#### DATASET EXCERPTS:
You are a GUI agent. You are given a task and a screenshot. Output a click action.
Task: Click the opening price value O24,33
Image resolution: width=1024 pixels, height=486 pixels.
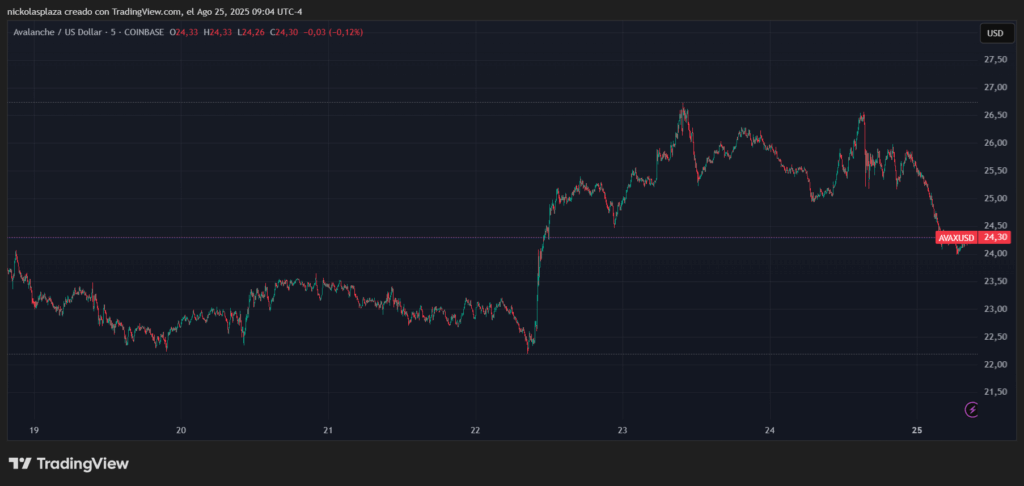(185, 32)
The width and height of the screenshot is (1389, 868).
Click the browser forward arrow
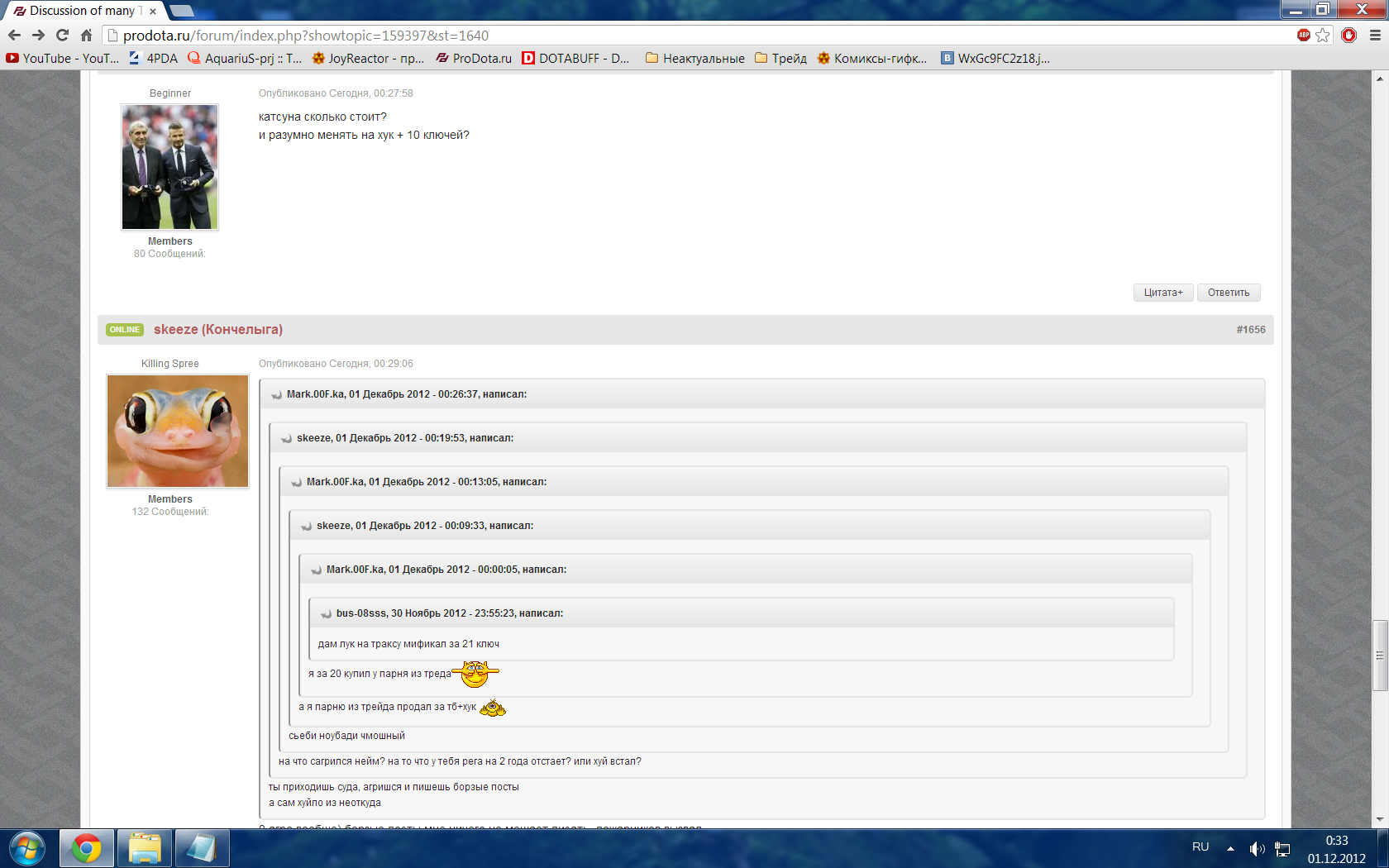pyautogui.click(x=38, y=36)
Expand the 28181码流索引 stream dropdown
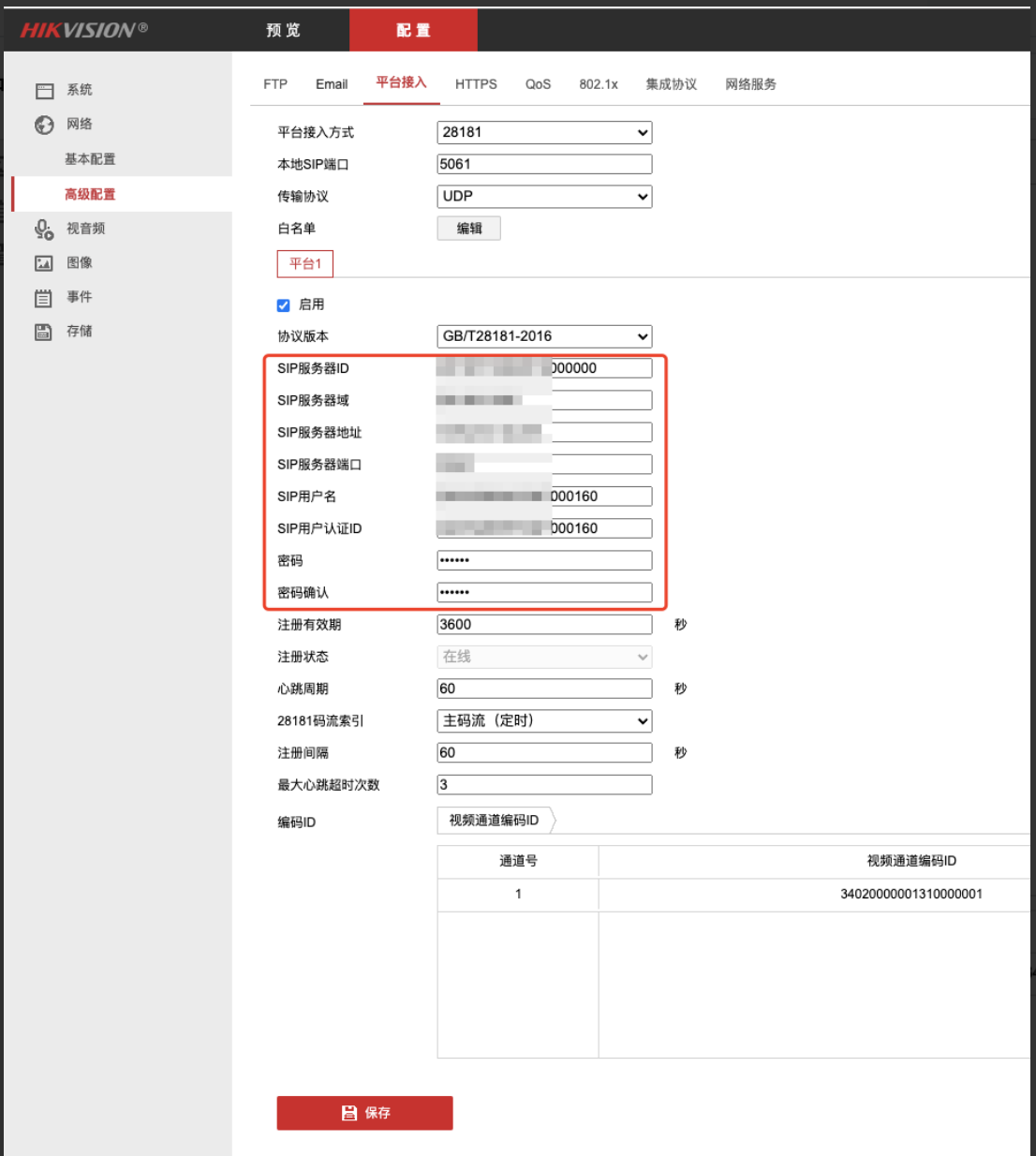Image resolution: width=1036 pixels, height=1156 pixels. coord(544,721)
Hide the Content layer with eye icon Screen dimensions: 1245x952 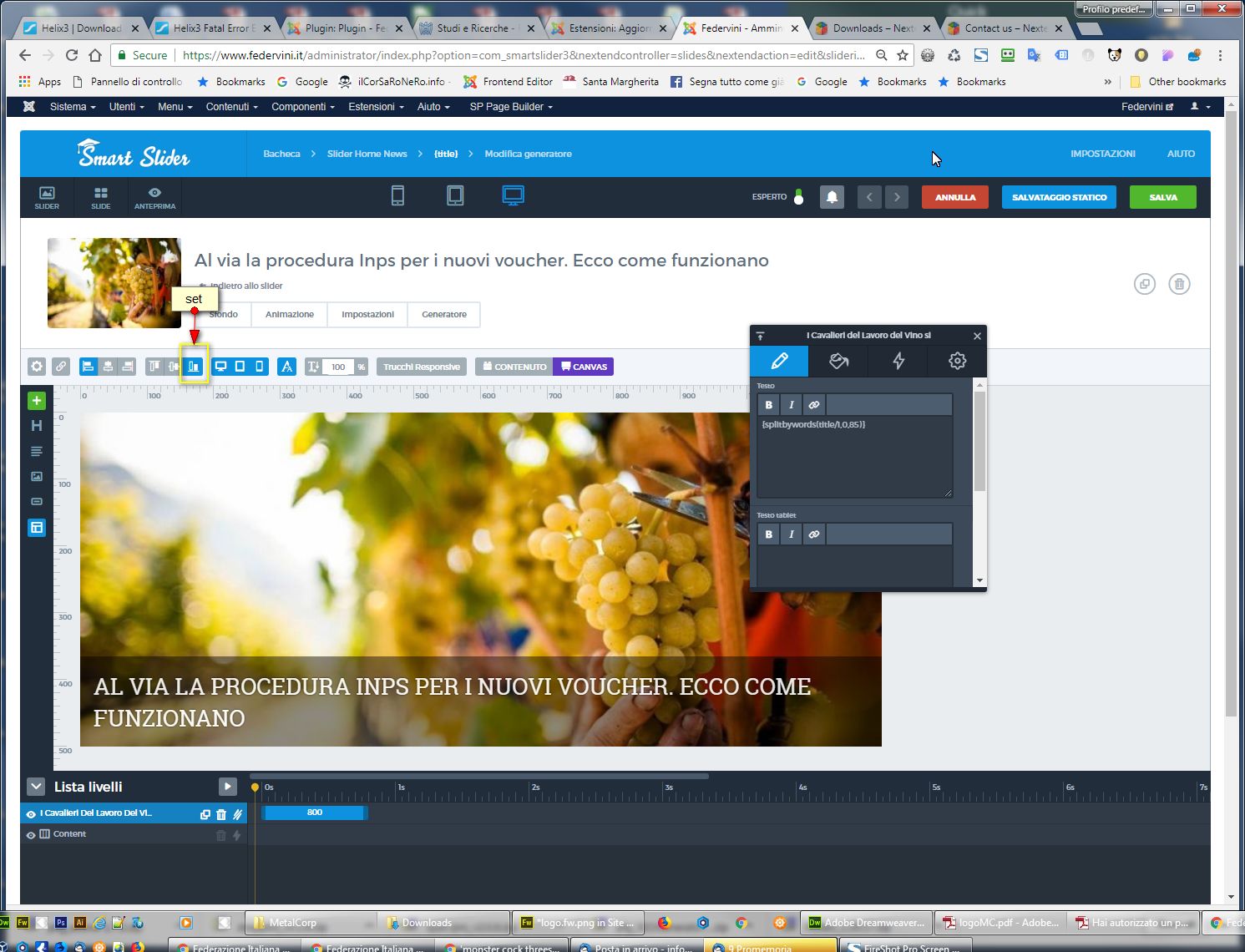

#### TASK STATEMENT:
Please find every line in the records that contains the word "screenshot", and copy it out.

#### WRITTEN RESPONSE:
You are a GUI agent. You are given a task and a screenshot. Output a click action.
The width and height of the screenshot is (1389, 868).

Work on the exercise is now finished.